▶ **Reading passage**
____
Without the Universal
Translator (UT) we wouldn’t be celebrating the 50th anniversary
of Star Trek next year. Who wants to watch a TV show where people can’t
communicate with one another and can’t figure out what they have in common? You
might as well watch family Thanksgiving dinner videos.
In the Original Series, the UT was a silver cylinder; you
can see the Gorn and Kirk with them in the clip. By The Next Generation, they
were incorporated into "com badges." In one episode, Riker and Counselor Troi had
them as implants. The Ferengi had them in their ear, an apparently Quark’s had
to be adjusted with a Phillips screwdriver every once in a while – although that may
have been to remove ear wax.
Humans have about 6000 spoken languages on Earth as of March,
2015 – 6001 if you want to include rap. We're in quite the hurry to build
translators that would help us understand one another - anything to avoid years of high
school classes that lead to stronger brains but also bad foreign names and poor
attempts at cooking.
In some ways, our translators have already passed those of Star
Trek, but in others ways we're far behind. Most of our problems have to do
with understanding just what things all languages have in common and what things
are purely cultural, contextual, and completely without precedent. Let’s take a
look at our efforts so far.
____
▶ **Material provided**
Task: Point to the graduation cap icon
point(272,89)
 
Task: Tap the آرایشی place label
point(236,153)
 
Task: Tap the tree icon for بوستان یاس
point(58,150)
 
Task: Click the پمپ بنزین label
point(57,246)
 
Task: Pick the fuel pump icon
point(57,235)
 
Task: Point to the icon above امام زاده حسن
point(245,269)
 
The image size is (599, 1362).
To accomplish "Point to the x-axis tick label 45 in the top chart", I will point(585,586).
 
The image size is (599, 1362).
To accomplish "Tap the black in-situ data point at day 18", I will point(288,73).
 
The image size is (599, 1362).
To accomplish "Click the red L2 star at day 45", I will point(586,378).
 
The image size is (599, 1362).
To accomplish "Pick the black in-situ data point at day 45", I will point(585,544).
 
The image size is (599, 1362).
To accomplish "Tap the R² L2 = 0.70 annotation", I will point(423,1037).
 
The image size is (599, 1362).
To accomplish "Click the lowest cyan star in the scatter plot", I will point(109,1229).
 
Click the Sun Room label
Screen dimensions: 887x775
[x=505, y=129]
____
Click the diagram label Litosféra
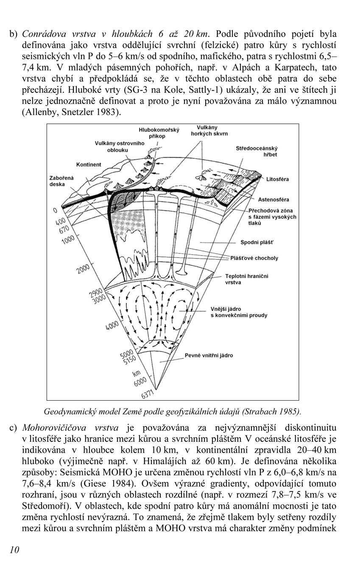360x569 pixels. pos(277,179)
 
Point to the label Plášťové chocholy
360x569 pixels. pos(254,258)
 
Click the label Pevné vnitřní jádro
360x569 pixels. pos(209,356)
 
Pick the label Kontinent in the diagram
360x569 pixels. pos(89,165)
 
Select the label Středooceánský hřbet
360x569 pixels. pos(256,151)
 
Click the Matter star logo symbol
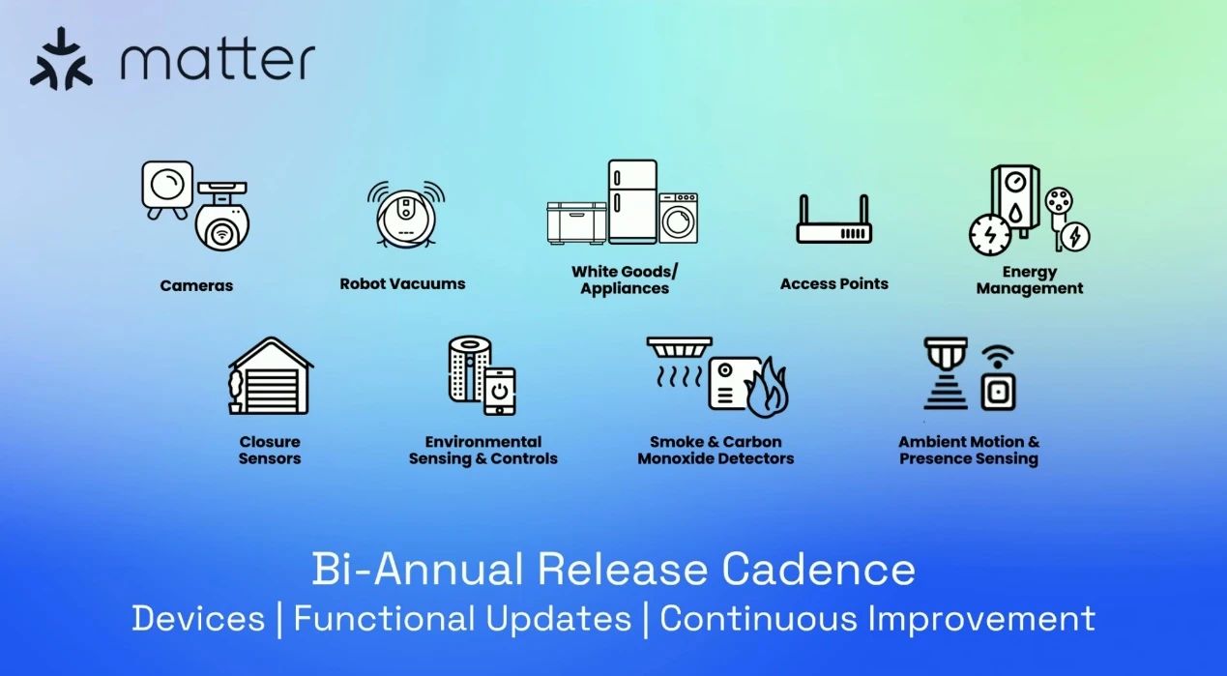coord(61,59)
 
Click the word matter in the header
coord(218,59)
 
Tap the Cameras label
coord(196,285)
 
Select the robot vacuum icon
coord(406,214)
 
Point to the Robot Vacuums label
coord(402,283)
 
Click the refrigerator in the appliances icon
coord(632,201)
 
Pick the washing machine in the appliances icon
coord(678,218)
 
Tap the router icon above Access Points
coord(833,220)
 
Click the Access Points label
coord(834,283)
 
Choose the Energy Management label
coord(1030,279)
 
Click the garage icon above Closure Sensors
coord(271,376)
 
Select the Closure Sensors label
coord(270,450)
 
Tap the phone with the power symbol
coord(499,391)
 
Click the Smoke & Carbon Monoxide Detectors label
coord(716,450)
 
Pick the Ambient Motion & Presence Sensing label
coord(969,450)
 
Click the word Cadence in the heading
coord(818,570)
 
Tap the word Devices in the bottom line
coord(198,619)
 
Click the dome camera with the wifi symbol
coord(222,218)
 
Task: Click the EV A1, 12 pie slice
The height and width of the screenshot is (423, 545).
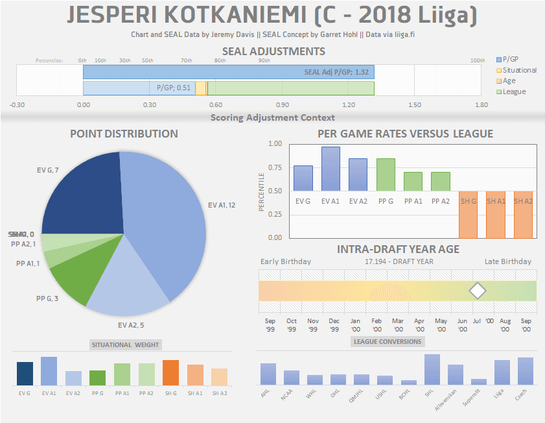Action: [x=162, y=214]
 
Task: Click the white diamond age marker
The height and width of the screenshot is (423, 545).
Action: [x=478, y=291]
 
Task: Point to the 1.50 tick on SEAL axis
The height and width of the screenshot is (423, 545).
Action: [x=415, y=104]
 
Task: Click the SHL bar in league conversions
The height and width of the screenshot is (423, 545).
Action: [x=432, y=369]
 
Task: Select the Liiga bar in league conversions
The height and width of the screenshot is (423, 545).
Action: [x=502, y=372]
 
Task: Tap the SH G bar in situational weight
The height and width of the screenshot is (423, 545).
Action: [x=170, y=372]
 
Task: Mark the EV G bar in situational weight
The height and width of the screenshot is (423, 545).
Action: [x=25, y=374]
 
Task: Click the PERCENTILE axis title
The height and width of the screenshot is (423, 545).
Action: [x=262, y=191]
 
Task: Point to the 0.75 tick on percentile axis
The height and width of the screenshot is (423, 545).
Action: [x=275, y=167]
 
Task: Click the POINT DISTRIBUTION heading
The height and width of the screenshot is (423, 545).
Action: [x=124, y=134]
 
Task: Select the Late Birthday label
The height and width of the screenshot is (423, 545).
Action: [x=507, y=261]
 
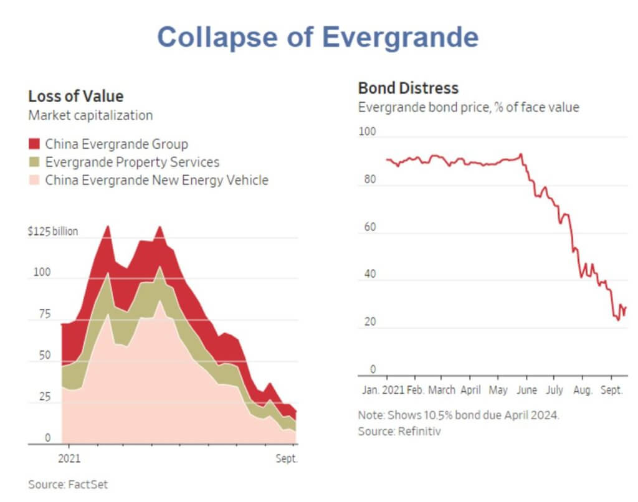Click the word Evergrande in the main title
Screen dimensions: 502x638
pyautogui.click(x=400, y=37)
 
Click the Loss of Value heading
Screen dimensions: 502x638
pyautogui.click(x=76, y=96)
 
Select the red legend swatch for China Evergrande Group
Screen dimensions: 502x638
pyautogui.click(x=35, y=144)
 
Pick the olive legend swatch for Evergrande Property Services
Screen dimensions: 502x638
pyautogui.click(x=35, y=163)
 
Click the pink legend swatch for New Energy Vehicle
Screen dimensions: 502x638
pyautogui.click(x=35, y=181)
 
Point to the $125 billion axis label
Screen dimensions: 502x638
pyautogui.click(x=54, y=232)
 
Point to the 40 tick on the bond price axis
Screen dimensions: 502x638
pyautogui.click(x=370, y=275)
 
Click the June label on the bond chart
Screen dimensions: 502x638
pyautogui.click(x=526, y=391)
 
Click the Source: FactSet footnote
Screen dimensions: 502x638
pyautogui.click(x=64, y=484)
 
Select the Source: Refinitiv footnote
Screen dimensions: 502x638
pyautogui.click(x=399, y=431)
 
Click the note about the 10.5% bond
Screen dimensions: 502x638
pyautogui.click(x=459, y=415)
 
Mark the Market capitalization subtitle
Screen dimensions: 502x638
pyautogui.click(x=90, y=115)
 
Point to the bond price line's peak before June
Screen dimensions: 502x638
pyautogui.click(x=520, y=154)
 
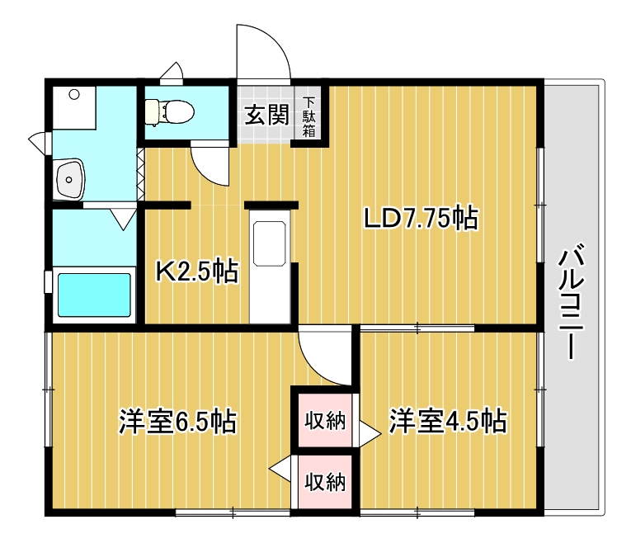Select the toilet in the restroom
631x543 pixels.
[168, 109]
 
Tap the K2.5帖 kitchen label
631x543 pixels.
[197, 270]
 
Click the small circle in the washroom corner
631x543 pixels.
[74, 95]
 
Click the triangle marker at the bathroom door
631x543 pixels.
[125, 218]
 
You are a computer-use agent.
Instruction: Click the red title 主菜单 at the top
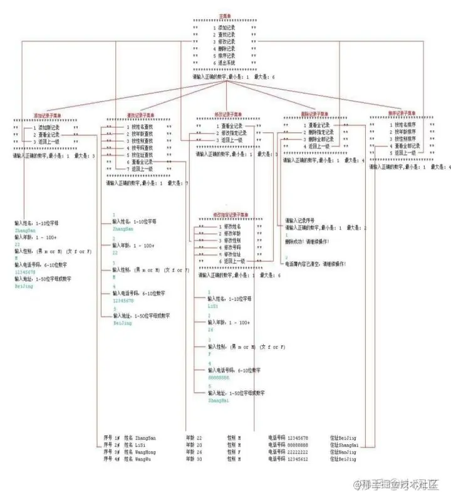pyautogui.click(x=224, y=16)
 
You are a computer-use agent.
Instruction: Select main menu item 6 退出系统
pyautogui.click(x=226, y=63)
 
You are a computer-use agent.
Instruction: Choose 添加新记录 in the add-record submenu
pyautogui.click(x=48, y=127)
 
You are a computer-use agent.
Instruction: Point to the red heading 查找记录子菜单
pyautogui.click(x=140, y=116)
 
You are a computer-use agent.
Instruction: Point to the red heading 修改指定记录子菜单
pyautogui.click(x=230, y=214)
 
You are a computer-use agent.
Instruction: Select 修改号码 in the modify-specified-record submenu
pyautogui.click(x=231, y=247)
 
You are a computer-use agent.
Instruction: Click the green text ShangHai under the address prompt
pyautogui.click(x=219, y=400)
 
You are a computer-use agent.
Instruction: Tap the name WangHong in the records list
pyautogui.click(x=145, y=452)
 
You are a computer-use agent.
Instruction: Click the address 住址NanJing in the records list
____
▶ **Written instruction**
Please answer these questions about the passage on the Star Trek Universal Translator:
1. What form did the Universal Translator take in the Original Series?
2. By The Next Generation, what were the translators incorporated into?
3. How many spoken languages do humans have on Earth as of March 2015, according to the passage?

▶ **Answer for this exercise**
1. A silver cylinder.
2. Com badges.
3. About 6000.